Um outro momento marcante durante o conselho de Segurança da ONU envolveu o embaixador palestiniano nas Nações Unidas Riyad Mansour que, perante as imagens chocantes da fome extrema em Gaza, não conseguiu segurar a raiva e as lágrimas, enquanto discursava. “Milhares de crianças estão a morrer de fome. As imagens de mães a abraçarem os seus corpos imóveis, a acariciar os seus cabelos, a falar com elas e a pedir desculpa. É insuportável. Como é que isto pôde acontecer?” questionou Mansour, emocionado, ao falar sobre as crianças palestinianas.

Crianças mortas

De acordo com o diretor-geral do Fundo das Nações Unidas para a Infância (UNICEF) para o Médio Oriente e Norte de África, Edouard Beigbeder, mais de 50 mil crianças palestinianas poderão ter sido mortas ou feridas desde a ofensiva israelita. “Quantos mais corpos de crianças serão necessários?

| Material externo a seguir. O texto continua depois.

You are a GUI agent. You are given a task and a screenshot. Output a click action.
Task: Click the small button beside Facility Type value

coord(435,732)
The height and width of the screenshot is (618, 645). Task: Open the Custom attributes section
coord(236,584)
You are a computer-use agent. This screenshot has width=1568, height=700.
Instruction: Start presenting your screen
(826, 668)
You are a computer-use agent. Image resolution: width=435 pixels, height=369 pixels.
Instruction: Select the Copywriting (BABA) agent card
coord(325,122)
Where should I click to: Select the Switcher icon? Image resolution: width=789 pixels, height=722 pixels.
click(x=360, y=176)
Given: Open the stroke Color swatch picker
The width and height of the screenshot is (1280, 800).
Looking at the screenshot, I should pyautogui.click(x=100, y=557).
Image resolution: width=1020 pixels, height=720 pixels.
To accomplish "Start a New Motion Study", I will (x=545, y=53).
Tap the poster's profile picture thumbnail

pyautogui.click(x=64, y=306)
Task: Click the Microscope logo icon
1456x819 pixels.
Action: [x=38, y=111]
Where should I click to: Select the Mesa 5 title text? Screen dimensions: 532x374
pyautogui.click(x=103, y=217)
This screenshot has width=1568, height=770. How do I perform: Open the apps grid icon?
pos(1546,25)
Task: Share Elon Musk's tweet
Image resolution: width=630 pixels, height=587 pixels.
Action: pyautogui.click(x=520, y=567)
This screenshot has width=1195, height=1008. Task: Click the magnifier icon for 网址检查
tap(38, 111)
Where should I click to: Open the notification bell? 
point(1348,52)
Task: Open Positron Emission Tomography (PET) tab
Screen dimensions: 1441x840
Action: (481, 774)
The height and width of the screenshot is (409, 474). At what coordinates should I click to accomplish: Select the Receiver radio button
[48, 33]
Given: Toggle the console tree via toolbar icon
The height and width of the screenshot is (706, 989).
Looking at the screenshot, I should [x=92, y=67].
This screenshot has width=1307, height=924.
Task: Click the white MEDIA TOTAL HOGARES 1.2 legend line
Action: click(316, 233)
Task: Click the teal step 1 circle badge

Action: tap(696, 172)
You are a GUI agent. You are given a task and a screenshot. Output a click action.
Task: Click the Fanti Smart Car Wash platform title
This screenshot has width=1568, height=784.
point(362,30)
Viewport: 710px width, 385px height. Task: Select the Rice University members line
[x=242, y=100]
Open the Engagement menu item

Que nível de horror é necessário transmitir em direto até a comunidade internacional atuar, usar a sua influência e tomar medidas ousadas e decisivas para pôr fim a este massacre implacável de crianças?”, questionou o responsável da ONU, acrescentando que, pelo menos desde 18 de março deste ano – dia que Israel quebrou o cessar-fogo com o Hamas, que estava em vigor desde janeiro, morreram 1.309 crianças e outras 3.738 ficaram feridas. “Na sexta-feira, vimos vídeos dos corpos queimados e desmembrados dos filhos da família Al Najar enquanto eram retirados dos escombros da sua casa em Khan Yunis. De dez irmãos com menos de 12 anos, apenas um sobreviveu, sofrendo ferimentos graves”, disse Beigbeder, que referia o caso da morte dos nove filhos de um médico palestiniano, Hamdi al-Najjar, num bombardeamento que atingiu a casa do profissional de saúde.

Estes são alguns dos relatos, fragmentos e recortes que nos vão chegando da Faixa de Gaza, de quem lá vive e de quem lá ainda tenta respirar, e resistir.